Equally troubling, Trump’s proposal would send a message that his administration seems indifferent to the risk posed by other forms of violent extremism despite law enforcement data indicating that they are responsible for a high number of deadly armed attacks in the US, and that such a risk has been on the rise. If Trump believes in the role of CVE programs in countering violence, then it is difficult to understand why he would only focus on Islamist movements and ignore the danger posed by other violent groups. In June 2015, violent ideology played a key role in the motives of the avowed white supremacist who went on a shooting rampage at an African-American church in Charleston, South Carolina. In a 2015 survey of 382 US law enforcement agencies by the Triangle Center on Terrorism and Homeland Security, 74 percent reported anti-government extremism as one of the top three terrorist threats in their jurisdiction; while only 39 percent listed extremism connected with Al-Qaeda or like-minded organizations.
A 2012 study by Dr. Arie Perliger, a professor at the US Military Academy’s Combating Terrorism Center, found that since 2007, there has been a dramatic rise in the number of attacks and violent plots originating from individuals and groups who self-identify with the far-right of US politics. He documented an average of 337 attacks a year in the decade after 9/11, causing a total of 254 fatalities. Dr. Perliger found that the volume of violence was correlated with the “the sense of empowerment that emerges when the political system is perceived to be increasingly permissive to far right ideas.”

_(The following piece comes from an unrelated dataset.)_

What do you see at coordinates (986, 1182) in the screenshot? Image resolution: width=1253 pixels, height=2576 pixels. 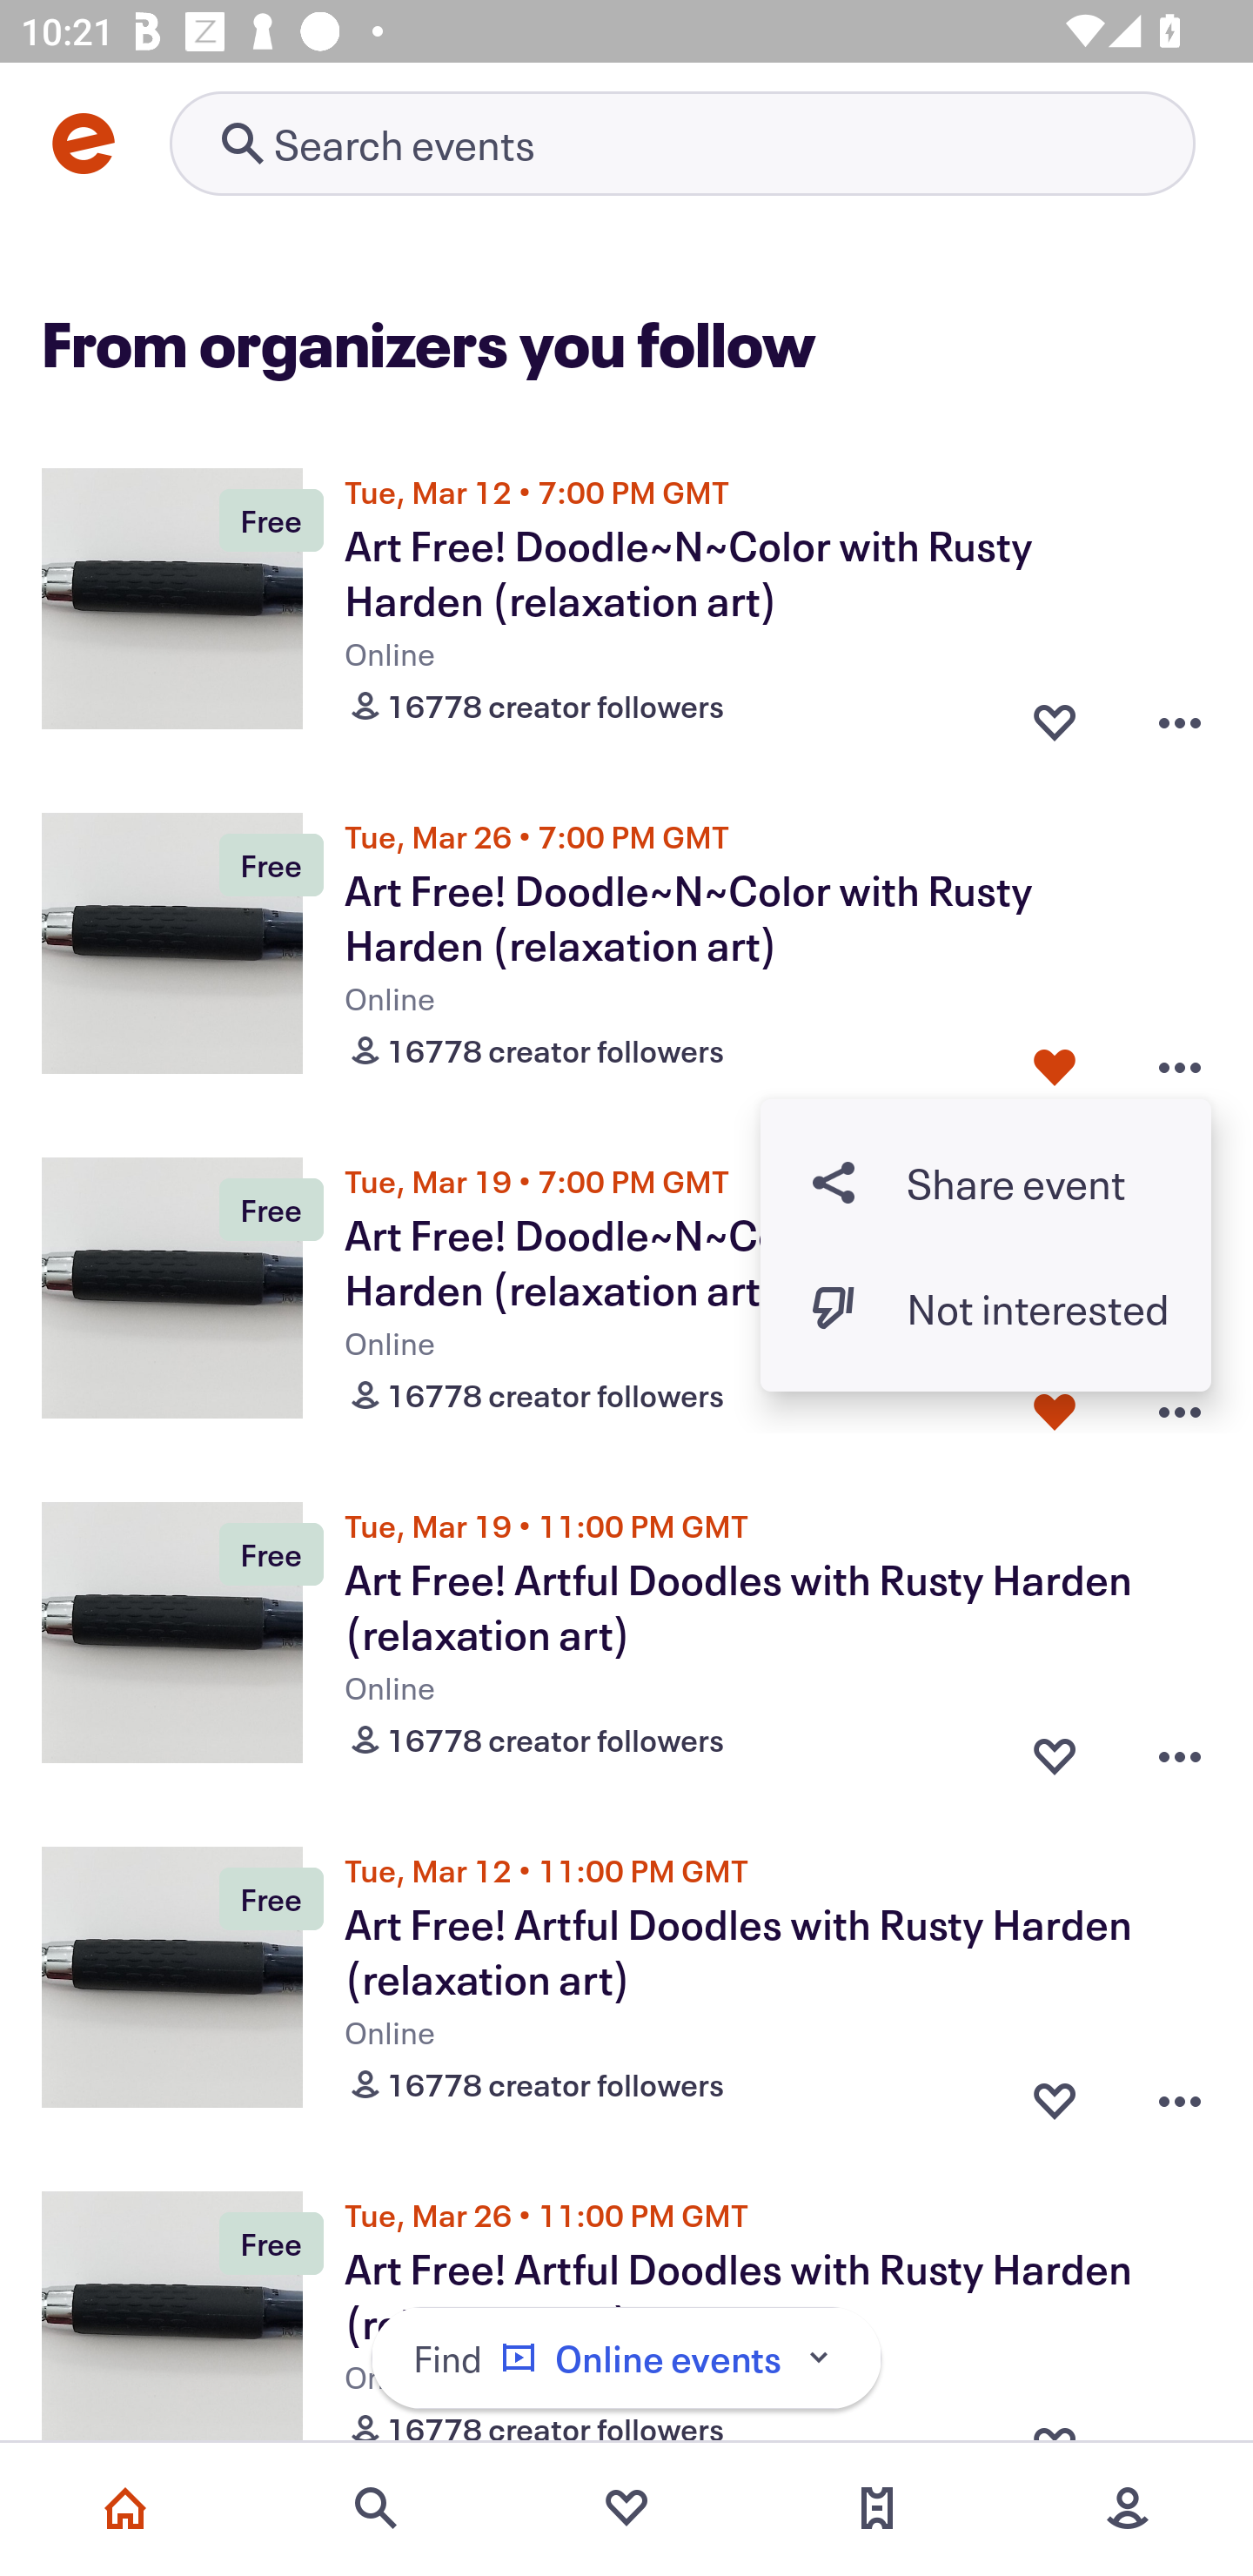 I see `Share button Share event` at bounding box center [986, 1182].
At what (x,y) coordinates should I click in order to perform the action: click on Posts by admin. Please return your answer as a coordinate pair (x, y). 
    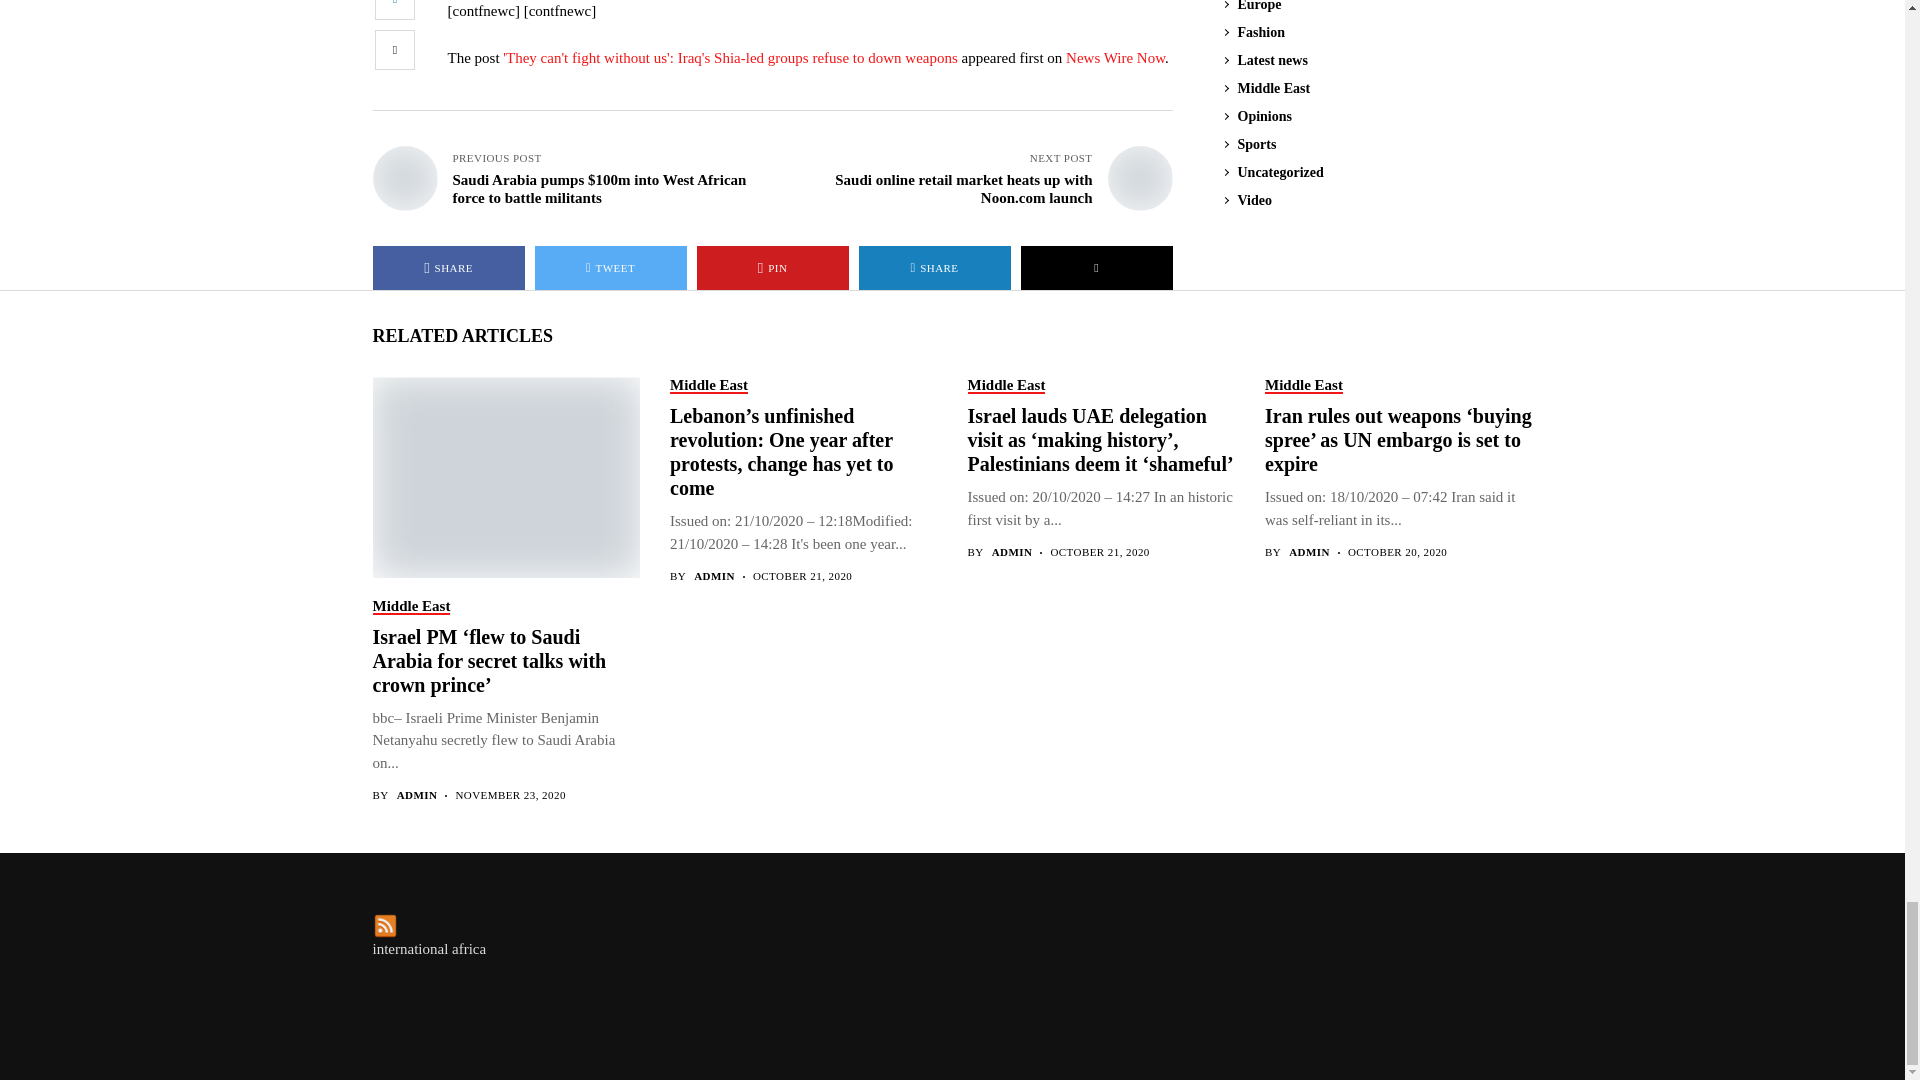
    Looking at the image, I should click on (1012, 552).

Other databases using different definitions of political violence, such as a database on Profiles of Perpetrators of Terrorism in the United States maintained by the Start Center at the University of Maryland and the database of the International Security Program at the New America Foundation also report high number of fatalities from homegrown extremists with no ties to extremist views of Islam – often higher than the ones such studies categorize as being in significant part inspired by extremist views of Islam. And yet, a decision by Trump to change the CVE program would mean that grants that currently go to groups that rehabilitate former neo-Nazis and other domestic extremists will likely be cut.
President Trump could have asked for an evaluation of existing CVE programs before deciding how to proceed. But the news reports suggest that has decided to double down on efforts to portray violent extremism as merely a problem with Muslims. That is a short-sighted, dangerous decision that will affect Muslims, undermine law enforcement objectives by discouraging cooperation with affected communities, and minimize the danger that other forms of violent extremism pose.